▶ [WHAT THE EXERCISE ASKS]:
Find the line in the data below that contains "Task: Click the RELIANCE LIFE INSURANCE cell". Return that line and all the lines after it, unchanged.

Start of SOURCE DATA

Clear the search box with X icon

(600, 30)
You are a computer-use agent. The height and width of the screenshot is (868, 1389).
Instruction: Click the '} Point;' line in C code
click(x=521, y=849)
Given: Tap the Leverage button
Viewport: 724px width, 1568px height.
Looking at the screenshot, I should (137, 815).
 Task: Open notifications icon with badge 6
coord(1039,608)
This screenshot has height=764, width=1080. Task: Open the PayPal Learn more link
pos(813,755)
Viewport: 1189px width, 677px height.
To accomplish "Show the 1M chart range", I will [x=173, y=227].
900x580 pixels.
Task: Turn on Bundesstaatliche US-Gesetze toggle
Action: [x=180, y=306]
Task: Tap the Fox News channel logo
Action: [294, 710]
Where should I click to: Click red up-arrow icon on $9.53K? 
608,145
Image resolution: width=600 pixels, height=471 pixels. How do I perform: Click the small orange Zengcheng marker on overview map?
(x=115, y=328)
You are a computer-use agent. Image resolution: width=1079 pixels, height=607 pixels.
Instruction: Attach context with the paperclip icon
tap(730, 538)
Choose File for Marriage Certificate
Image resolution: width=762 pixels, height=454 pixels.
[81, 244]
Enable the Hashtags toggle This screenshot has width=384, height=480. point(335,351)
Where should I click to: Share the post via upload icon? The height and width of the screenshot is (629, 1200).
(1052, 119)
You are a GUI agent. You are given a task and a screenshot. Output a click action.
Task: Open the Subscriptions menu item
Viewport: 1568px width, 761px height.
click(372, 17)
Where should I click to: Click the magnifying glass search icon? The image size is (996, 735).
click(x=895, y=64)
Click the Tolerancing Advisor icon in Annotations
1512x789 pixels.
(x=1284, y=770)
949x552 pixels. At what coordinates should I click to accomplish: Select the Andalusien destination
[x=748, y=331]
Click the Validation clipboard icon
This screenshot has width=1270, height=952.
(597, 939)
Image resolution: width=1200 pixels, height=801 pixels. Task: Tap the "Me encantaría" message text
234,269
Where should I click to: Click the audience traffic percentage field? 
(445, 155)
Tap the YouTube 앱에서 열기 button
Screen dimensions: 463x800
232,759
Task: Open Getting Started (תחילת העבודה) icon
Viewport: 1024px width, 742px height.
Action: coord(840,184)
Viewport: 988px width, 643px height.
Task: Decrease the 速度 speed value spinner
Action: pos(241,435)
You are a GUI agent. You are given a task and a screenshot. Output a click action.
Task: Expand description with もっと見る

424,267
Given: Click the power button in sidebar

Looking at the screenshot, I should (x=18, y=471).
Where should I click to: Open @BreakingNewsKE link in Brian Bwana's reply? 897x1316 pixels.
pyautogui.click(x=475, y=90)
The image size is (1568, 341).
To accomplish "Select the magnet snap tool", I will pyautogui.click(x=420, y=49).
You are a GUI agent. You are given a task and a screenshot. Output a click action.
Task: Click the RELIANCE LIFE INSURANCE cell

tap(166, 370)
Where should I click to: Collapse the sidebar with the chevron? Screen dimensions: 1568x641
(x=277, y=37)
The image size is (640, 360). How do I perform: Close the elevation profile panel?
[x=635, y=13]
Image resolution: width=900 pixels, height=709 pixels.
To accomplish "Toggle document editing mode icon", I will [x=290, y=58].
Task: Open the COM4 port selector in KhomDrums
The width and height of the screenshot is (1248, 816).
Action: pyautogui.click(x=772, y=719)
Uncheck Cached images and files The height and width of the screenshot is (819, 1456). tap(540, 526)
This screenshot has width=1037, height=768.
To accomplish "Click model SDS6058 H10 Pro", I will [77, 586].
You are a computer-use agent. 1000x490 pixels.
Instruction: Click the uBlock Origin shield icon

End of SOURCE DATA

▶ [EXERCISE RESULT]:
Task: Click the RELIANCE LIFE INSURANCE cell

tap(166, 370)
Where should I click to: Collapse the sidebar with the chevron? Screen dimensions: 1568x641
(x=277, y=37)
The image size is (640, 360). How do I perform: Close the elevation profile panel?
[x=635, y=13]
Image resolution: width=900 pixels, height=709 pixels.
To accomplish "Toggle document editing mode icon", I will [x=290, y=58].
Task: Open the COM4 port selector in KhomDrums
The width and height of the screenshot is (1248, 816).
Action: pyautogui.click(x=772, y=719)
Uncheck Cached images and files The height and width of the screenshot is (819, 1456). tap(540, 526)
This screenshot has width=1037, height=768.
To accomplish "Click model SDS6058 H10 Pro", I will [77, 586].
You are a computer-use agent. 1000x490 pixels.
Instruction: Click the uBlock Origin shield icon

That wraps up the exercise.